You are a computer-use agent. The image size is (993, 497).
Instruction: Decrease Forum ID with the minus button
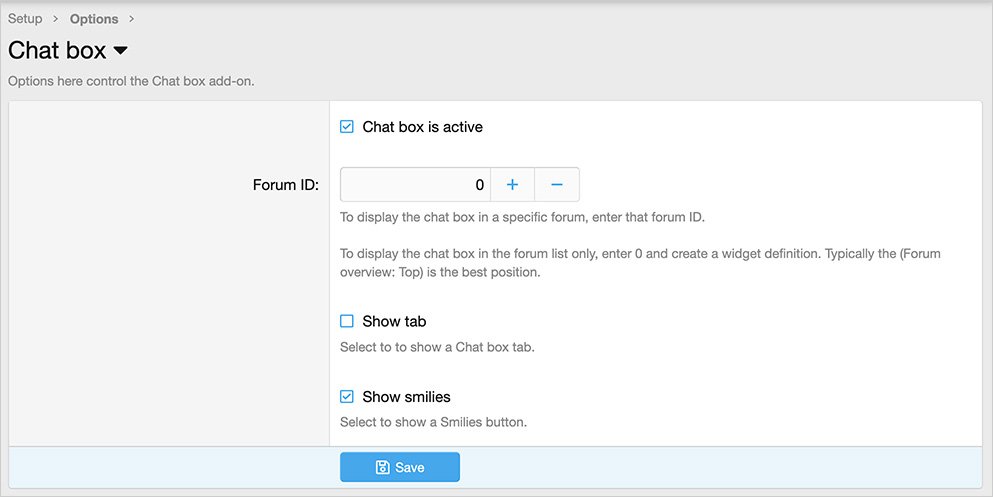(x=557, y=185)
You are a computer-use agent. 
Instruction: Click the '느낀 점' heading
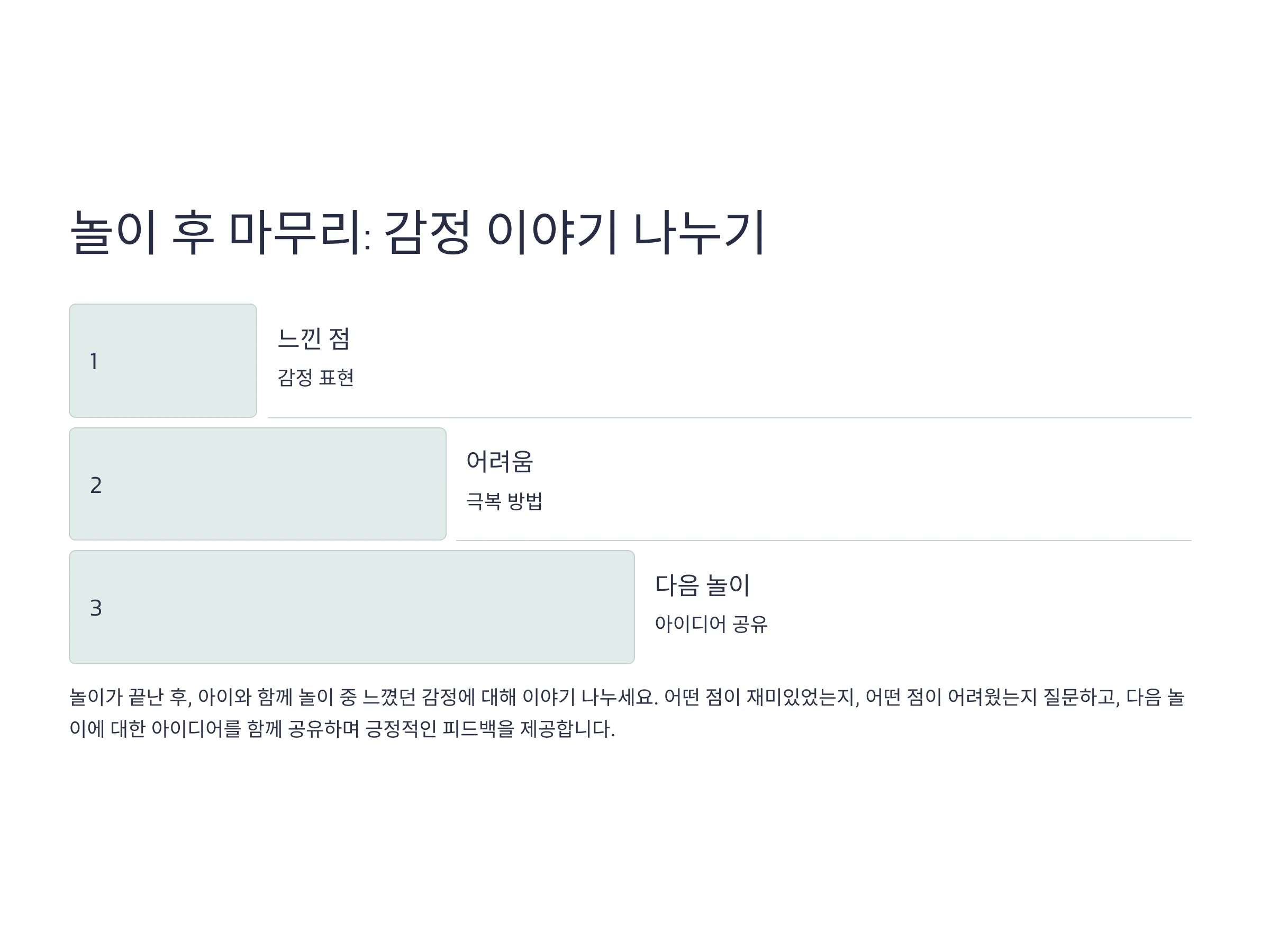click(313, 338)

## WORK TO COMPLETE:
Once you have read through the entries, say how many of their lines include the string "computer" and give nothing but that number.

## REPLY:
2